Grey Thoughts
12.5.06
 
Adaptive Explanations
Abednego over at Parableman highlights an article about bat hunting behaviour
bats track insects they want to catch in a way that is very different from that of humans and some other animals. Essentially, humans, fish, dogs, and others use a strategy the article calls "constant bearing" to follow things -- basically, they just head straight for their target. Bats, on the other hand, actually take into account the target's velocity and direction and flies partially parallel to the target. In other words, bats work out in advance where they think their targets will be, and head there, rather than directly towards the target, which saves time.
Abednego finds the evolutionary explanation is not much of an explanation.
Evolution is invoked as an explanation of why bats fly this way -- they need to catch their prey as quickly as possible. Does that mean that humans and other animals don't need to catch their prey as quickly as possible? It really seems like a useless remark to me.
Essentially what Abednego has stumbled upon is that evolution is useless for predicting things.
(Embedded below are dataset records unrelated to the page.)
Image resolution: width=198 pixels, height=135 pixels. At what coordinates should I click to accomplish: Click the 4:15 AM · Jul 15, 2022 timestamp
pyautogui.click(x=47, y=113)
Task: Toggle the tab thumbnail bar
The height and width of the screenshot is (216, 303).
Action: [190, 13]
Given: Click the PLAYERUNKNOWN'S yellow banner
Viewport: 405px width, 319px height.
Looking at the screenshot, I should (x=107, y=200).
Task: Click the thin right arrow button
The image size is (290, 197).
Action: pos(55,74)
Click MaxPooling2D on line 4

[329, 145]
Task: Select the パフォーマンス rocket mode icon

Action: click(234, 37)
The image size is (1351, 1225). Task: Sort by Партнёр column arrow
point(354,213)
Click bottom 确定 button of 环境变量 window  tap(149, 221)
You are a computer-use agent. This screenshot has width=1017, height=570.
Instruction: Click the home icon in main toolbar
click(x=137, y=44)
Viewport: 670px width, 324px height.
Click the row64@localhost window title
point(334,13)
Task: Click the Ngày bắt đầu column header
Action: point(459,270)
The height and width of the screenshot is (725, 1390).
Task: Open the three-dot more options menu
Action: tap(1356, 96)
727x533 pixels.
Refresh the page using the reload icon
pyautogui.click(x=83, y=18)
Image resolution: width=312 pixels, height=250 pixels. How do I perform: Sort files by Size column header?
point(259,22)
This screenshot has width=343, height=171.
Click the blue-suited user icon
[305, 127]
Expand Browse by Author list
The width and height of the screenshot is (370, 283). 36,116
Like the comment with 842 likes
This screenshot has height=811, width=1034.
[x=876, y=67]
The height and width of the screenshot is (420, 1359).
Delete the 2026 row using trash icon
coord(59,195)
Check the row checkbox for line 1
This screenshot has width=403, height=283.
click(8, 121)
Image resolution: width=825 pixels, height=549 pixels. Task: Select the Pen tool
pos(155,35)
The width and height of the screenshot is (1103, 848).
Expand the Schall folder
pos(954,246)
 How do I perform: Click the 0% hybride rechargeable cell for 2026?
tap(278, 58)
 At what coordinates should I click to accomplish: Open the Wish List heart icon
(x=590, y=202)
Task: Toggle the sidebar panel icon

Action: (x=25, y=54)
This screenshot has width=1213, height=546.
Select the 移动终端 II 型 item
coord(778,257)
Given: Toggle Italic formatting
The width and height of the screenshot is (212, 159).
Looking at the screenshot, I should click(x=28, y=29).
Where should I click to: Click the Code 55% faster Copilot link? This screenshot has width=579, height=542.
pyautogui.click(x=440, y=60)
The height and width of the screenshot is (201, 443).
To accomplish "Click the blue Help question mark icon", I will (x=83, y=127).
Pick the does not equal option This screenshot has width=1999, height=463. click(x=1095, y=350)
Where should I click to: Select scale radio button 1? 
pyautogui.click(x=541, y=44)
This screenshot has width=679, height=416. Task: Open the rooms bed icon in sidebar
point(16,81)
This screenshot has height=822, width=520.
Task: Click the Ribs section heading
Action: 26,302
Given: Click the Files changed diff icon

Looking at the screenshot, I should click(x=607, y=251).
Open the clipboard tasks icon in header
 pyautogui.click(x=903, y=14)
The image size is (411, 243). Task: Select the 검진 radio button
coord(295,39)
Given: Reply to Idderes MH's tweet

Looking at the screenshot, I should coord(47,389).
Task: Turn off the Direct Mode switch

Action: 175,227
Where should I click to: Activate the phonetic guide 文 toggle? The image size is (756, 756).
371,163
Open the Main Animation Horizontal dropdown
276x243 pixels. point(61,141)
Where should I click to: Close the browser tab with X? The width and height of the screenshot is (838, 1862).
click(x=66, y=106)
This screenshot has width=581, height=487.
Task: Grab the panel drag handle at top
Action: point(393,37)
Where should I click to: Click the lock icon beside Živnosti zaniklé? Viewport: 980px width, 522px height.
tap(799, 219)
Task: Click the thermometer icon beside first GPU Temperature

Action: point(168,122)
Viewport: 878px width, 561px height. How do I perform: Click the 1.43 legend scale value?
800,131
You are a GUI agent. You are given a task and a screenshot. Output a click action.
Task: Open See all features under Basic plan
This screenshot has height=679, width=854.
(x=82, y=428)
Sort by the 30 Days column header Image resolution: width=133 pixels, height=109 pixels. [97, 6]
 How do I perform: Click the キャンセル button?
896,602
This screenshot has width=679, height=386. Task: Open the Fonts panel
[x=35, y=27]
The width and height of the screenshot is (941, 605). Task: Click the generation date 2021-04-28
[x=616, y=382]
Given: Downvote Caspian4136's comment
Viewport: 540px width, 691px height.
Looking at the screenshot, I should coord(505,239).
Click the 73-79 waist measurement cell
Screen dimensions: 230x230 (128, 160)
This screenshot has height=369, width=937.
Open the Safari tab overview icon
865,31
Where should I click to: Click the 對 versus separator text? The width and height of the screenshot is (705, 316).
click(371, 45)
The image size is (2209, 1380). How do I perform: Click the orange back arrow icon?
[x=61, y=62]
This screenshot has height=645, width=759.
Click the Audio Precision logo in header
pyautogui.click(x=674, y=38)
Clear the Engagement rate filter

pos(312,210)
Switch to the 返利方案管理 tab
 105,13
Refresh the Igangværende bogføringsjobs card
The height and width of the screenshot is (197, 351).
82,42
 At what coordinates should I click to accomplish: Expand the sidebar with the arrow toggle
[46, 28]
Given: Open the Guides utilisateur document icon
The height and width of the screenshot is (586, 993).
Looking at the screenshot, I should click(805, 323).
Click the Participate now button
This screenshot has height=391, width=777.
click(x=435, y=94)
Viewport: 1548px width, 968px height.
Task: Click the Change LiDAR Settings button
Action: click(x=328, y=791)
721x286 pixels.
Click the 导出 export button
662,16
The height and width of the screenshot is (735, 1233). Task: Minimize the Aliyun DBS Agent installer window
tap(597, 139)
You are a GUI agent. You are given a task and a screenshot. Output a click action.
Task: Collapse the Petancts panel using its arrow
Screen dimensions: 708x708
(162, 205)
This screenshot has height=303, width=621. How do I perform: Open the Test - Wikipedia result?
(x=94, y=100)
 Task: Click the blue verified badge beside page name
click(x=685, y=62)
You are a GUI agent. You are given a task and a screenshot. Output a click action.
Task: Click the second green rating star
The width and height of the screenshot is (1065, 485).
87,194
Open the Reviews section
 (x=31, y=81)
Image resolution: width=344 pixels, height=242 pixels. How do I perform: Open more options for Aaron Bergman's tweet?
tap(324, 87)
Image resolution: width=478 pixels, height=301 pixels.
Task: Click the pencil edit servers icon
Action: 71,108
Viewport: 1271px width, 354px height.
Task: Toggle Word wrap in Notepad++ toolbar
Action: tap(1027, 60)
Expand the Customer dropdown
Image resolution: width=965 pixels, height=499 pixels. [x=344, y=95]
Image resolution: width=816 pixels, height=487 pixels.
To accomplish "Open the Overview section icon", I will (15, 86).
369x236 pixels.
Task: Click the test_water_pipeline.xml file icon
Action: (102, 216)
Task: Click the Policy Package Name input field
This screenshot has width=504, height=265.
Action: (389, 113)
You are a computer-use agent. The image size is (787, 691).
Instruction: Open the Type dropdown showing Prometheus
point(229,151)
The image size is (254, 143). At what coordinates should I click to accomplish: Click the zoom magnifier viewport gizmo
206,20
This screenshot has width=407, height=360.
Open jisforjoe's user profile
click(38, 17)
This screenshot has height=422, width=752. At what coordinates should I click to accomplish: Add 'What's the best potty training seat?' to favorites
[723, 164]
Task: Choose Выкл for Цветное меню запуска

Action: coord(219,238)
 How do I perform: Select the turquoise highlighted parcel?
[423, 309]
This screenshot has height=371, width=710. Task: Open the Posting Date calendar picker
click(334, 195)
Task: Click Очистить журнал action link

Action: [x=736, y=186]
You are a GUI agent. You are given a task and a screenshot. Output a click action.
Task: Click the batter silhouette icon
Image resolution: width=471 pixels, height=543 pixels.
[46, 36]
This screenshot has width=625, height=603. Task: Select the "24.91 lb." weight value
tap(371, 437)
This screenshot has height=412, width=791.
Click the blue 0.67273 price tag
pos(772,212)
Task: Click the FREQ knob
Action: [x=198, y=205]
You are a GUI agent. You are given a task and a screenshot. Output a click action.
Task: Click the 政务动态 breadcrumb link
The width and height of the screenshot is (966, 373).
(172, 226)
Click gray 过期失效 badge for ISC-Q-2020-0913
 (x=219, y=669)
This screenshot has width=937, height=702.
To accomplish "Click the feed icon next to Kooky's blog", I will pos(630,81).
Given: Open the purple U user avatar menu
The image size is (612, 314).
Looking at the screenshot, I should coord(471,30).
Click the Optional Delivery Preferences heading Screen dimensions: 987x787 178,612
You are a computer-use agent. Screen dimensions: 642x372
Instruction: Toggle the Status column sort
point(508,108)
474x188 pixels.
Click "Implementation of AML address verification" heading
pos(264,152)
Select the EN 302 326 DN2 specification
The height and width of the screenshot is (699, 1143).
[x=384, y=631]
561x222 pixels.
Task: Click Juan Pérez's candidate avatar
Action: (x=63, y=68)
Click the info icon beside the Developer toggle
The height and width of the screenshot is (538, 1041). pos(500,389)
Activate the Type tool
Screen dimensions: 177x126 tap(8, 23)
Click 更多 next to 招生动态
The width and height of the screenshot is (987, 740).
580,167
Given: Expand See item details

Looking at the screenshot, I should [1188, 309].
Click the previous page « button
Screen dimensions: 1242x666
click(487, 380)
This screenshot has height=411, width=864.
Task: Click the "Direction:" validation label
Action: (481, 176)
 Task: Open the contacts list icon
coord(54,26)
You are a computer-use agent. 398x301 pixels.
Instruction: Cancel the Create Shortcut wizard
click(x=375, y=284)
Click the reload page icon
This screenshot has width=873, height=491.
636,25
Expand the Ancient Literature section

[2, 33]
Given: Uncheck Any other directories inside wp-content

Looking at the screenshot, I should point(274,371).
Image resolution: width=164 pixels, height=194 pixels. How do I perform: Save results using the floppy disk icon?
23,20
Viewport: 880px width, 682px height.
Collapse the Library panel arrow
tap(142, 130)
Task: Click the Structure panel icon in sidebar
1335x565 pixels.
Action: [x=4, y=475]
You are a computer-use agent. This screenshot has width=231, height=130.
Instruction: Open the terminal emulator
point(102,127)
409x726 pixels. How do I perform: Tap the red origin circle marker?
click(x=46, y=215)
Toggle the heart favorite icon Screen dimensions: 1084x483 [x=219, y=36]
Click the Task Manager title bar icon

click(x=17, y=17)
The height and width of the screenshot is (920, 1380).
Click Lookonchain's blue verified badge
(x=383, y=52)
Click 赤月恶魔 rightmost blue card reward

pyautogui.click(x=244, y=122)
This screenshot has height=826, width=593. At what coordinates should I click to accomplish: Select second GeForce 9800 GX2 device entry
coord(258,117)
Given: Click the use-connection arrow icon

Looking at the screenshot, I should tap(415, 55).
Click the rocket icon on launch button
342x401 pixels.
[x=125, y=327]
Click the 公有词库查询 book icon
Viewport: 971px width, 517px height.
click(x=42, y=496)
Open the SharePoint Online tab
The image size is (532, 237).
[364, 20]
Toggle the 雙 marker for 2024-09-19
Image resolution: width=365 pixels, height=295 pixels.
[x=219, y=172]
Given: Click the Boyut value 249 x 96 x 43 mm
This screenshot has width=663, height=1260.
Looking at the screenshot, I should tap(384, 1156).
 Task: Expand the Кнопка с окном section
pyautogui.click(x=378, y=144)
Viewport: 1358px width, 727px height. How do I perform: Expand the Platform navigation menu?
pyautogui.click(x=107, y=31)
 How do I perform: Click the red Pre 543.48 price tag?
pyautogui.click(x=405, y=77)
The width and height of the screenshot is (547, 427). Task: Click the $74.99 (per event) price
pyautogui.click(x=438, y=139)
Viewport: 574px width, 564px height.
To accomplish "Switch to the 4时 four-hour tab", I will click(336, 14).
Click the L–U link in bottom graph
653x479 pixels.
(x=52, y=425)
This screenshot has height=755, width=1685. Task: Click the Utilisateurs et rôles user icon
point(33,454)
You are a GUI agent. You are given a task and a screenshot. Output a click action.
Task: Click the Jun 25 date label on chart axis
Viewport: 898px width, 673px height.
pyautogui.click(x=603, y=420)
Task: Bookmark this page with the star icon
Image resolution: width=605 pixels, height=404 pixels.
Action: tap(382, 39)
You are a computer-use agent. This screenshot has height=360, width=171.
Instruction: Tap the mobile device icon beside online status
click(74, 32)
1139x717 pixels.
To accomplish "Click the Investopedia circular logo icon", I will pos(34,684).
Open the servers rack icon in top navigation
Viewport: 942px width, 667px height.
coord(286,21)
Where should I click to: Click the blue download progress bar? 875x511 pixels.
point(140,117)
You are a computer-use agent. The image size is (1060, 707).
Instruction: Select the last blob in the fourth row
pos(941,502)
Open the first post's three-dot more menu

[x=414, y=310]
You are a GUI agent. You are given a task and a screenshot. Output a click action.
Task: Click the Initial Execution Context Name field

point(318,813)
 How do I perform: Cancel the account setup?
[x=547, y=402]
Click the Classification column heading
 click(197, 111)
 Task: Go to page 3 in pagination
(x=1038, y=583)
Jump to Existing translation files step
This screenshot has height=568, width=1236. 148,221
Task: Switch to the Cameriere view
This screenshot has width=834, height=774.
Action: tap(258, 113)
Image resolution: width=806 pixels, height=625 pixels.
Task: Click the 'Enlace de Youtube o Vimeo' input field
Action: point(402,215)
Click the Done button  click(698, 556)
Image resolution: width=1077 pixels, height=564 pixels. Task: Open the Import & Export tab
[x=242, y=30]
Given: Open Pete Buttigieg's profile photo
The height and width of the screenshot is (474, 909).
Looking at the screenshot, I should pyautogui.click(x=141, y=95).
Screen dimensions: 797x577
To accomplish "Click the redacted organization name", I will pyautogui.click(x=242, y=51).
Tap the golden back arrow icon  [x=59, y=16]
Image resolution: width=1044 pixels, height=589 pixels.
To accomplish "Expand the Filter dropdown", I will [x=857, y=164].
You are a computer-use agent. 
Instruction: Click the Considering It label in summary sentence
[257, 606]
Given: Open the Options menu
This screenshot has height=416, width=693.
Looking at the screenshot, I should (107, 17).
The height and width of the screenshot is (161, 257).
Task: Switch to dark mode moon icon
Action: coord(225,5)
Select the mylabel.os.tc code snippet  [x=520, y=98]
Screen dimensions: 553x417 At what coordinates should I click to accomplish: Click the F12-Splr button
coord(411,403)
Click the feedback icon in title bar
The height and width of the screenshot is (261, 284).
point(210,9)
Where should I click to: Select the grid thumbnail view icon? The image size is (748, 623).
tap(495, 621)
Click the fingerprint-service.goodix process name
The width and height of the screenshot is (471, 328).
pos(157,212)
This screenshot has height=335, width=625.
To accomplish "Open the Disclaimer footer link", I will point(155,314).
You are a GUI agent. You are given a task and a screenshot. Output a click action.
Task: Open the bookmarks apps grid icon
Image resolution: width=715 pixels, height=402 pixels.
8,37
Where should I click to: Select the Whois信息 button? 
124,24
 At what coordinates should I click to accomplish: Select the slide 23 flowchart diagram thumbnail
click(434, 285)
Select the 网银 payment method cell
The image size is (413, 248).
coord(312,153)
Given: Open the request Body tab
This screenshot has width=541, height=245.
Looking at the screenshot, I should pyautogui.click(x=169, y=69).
This is why there are many researchers who don't think the theory of evolution is important for their research. Just as in this article it was not whether the bat evolved or not, but instead how they hunted that was the issue.

Jeremy Pierce also comments
It's an explanation of how the trait would survive if it could occur, without actually saying anything about what brought it about in the first place. I think that does count as a sort of explanation, but I think you're right that they're misstating what the explanation is, and they're misstating how much it's actually explaining.
This is what is known as a Just-so story. It isn't a scientific explanation, as much as an untestable ad hoc explanation. You can modify the situation all you want, and they just adapt their explanation to suit it.